::: SUPPLIED RECORDS

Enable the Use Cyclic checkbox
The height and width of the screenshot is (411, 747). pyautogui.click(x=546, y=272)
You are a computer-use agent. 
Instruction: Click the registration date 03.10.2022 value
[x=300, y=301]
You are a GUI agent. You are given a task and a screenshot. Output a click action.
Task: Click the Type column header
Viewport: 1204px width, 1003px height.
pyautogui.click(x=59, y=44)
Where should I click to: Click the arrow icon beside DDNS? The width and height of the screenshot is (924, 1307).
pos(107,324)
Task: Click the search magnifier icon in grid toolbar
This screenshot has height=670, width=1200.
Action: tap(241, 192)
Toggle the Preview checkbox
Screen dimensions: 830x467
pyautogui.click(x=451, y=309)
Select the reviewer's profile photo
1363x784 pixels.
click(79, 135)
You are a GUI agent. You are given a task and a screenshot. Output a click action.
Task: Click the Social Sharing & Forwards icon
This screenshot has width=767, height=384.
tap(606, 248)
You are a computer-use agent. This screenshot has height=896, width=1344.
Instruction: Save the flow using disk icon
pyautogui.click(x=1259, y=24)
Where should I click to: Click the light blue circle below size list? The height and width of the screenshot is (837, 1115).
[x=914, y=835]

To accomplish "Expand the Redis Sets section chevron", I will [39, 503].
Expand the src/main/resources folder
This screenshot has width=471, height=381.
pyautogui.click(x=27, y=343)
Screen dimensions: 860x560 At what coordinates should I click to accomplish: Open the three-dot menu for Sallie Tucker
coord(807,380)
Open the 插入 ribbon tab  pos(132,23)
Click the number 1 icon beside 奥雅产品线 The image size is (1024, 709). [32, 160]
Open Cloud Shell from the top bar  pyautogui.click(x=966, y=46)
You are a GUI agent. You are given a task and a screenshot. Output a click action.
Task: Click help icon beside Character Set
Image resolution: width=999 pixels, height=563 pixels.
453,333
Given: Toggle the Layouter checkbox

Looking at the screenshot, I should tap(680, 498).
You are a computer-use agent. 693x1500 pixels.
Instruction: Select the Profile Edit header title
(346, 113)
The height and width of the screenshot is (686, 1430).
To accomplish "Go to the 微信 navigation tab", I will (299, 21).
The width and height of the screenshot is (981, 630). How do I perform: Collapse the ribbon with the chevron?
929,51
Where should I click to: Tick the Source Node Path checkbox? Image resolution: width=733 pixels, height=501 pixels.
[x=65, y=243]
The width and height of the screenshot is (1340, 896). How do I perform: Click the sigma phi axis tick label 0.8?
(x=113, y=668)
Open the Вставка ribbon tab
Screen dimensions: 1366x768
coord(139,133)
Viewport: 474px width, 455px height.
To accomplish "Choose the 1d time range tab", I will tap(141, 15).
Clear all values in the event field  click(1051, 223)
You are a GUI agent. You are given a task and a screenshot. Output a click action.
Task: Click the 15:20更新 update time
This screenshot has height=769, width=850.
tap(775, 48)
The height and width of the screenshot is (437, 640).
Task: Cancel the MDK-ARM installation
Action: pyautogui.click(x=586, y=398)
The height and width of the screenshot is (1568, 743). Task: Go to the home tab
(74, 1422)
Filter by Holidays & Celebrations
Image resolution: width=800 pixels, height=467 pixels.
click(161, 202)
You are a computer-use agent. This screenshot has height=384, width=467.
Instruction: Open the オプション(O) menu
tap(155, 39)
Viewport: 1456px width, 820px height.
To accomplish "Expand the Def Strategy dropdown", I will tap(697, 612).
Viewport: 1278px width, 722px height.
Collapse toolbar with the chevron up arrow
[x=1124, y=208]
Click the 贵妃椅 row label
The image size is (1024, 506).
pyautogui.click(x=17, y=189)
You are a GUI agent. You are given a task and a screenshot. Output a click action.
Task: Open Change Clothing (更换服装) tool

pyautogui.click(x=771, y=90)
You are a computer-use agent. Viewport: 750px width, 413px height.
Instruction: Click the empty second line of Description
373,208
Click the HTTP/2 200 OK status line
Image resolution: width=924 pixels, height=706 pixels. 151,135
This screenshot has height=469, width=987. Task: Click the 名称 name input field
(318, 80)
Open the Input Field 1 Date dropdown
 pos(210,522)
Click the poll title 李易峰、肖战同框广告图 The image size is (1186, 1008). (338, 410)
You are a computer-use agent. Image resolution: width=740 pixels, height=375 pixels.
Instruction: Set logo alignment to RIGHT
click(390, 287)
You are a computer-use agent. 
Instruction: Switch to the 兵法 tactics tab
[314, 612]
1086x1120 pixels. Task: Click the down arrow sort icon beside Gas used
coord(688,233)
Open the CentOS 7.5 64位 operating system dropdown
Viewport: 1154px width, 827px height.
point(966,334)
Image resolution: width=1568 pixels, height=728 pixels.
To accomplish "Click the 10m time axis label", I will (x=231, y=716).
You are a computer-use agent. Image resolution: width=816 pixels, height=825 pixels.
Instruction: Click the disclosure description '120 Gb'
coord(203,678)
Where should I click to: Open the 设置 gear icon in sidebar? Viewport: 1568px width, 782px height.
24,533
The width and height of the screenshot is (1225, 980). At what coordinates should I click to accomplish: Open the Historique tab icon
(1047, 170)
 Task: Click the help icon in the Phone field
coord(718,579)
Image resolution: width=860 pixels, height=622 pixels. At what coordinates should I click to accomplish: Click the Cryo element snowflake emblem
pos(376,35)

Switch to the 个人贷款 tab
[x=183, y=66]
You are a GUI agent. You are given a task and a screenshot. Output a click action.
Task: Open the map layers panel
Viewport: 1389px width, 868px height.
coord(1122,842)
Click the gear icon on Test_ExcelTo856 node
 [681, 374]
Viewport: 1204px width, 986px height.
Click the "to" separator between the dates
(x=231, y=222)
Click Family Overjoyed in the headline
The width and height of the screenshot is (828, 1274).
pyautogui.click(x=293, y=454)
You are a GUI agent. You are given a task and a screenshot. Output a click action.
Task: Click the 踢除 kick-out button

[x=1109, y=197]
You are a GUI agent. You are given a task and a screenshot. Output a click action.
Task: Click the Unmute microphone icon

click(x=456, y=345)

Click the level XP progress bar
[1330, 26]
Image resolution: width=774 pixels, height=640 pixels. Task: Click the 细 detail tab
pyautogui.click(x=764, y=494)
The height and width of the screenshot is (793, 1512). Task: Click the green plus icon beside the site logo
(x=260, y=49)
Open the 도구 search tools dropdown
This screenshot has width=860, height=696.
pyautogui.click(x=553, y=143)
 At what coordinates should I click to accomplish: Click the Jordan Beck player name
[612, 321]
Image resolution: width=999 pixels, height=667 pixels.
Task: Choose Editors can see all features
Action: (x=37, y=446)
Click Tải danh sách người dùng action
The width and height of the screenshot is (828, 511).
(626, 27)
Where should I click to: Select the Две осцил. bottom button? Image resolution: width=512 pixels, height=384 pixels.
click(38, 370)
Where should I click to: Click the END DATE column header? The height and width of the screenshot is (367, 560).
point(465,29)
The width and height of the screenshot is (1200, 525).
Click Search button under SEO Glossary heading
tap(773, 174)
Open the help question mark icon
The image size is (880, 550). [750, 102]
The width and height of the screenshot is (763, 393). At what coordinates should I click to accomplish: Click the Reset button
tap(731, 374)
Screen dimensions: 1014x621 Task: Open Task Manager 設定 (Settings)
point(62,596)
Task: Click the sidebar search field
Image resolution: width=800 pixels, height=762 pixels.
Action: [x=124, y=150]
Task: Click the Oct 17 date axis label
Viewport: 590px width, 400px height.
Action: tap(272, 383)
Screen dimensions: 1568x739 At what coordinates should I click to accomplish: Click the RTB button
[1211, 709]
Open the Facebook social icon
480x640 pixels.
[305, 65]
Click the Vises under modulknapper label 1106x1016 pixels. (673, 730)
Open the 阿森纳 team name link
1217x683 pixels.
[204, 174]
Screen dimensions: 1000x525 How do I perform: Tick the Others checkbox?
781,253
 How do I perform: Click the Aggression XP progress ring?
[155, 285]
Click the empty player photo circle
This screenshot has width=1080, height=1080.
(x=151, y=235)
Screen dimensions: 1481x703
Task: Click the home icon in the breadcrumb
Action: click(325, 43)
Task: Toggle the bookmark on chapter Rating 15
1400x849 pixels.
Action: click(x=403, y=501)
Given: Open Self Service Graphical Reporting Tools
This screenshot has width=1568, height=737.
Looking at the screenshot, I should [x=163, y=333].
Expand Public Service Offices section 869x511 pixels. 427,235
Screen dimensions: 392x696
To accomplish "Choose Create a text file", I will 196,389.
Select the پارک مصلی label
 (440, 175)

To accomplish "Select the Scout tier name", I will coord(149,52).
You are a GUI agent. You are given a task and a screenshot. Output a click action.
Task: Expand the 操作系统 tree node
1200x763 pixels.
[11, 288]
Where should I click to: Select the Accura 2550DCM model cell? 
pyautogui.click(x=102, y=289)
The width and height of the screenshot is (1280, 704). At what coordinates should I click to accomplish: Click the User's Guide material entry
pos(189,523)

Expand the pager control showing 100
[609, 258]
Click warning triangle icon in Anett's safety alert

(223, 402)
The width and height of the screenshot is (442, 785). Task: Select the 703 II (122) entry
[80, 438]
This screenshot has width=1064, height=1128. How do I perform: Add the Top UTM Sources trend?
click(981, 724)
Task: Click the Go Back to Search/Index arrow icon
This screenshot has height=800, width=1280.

::::::

List all lines above in which the string "time" appears.

- [EXERCISE RESULT]:
To accomplish "Choose the 1d time range tab", I will tap(141, 15).
Task: Click the 15:20更新 update time
To accomplish "Click the 10m time axis label", I will (x=231, y=716).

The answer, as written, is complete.